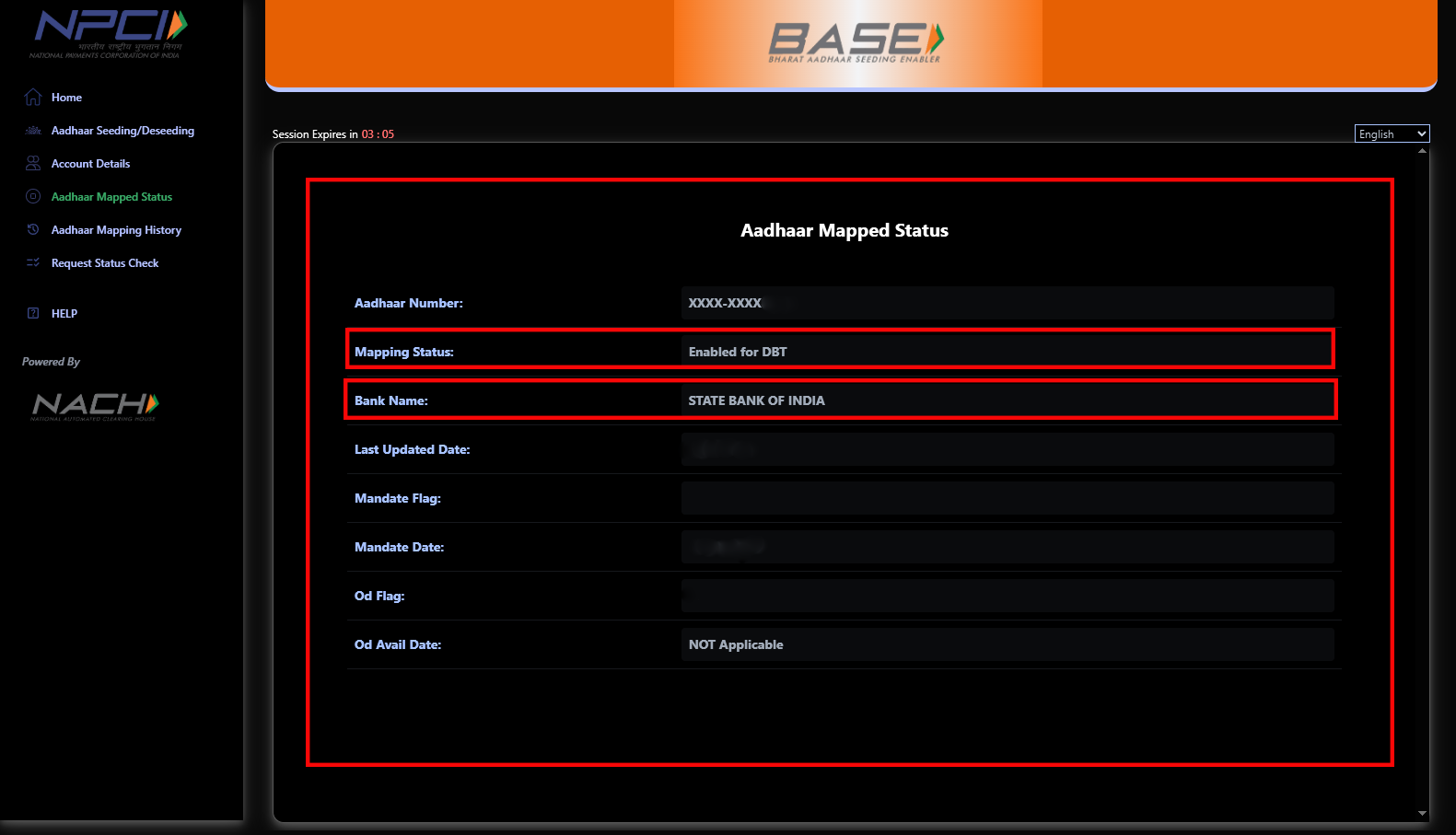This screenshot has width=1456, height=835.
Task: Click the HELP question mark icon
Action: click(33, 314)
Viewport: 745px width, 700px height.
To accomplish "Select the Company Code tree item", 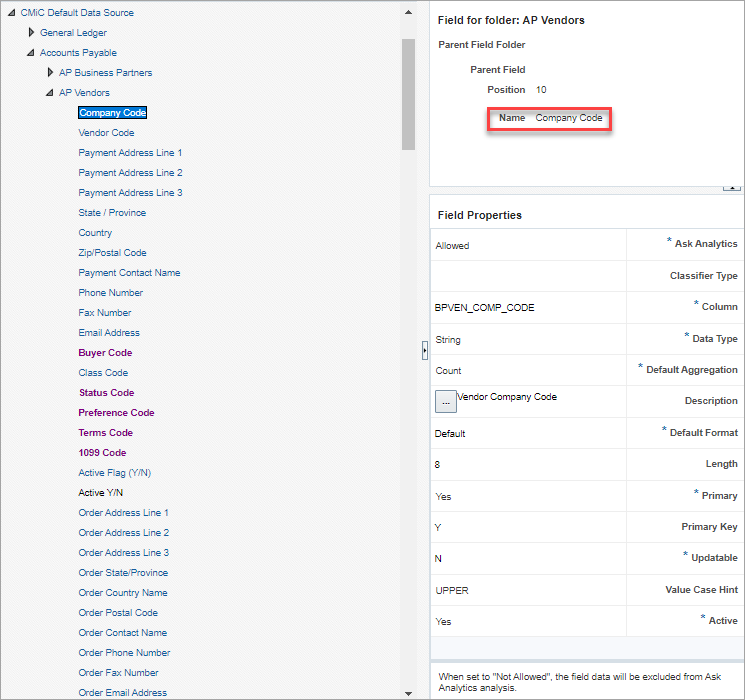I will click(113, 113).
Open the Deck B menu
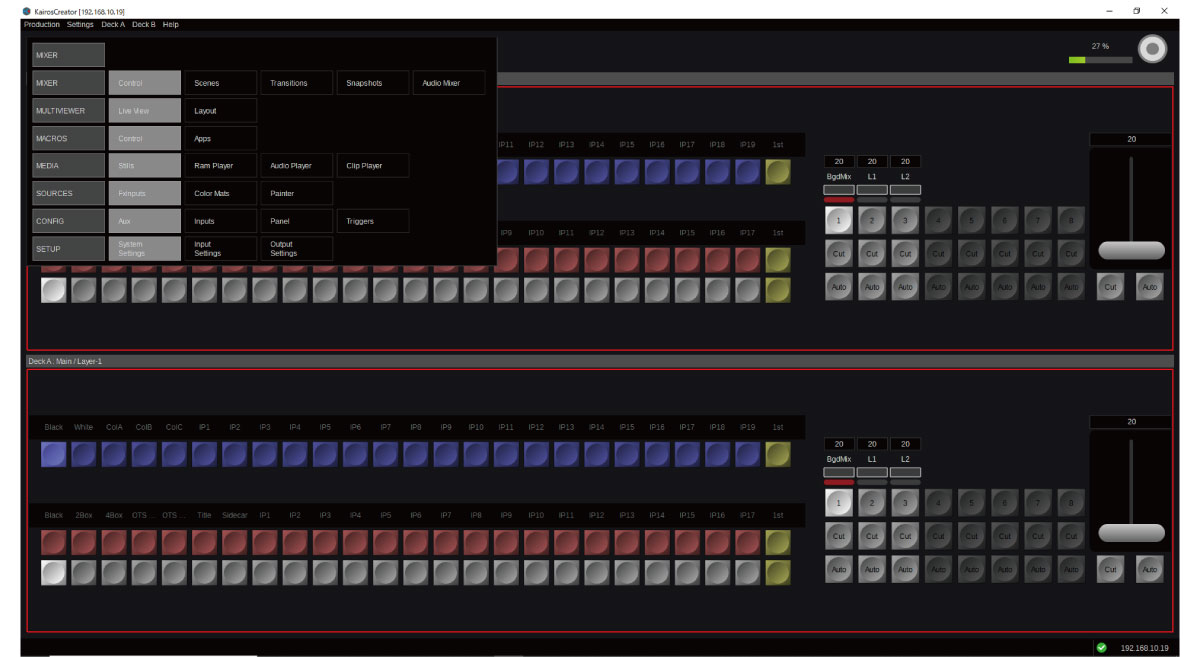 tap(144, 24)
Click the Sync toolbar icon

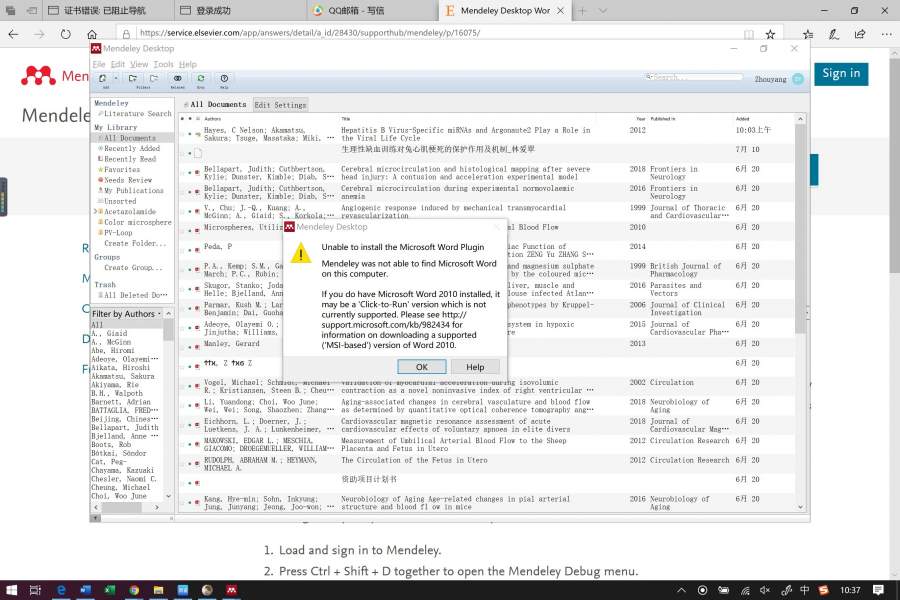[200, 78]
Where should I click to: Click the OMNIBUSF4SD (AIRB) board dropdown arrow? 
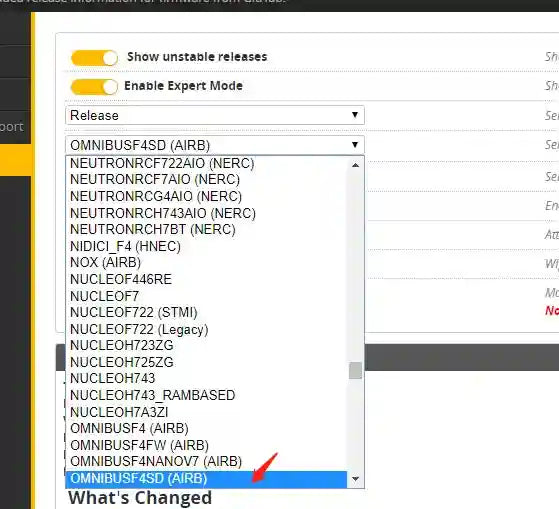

____________________

## WORK ORDER
Copy verbatim the span that opens at the line with "Open the Deck B menu" and closes at the final line of the listing. Do not carry over any pictures.

## EXERCISE ANSWER
Open the Deck B menu
 tap(144, 24)
Click the Sync toolbar icon

[200, 78]
Where should I click to: Click the OMNIBUSF4SD (AIRB) board dropdown arrow? 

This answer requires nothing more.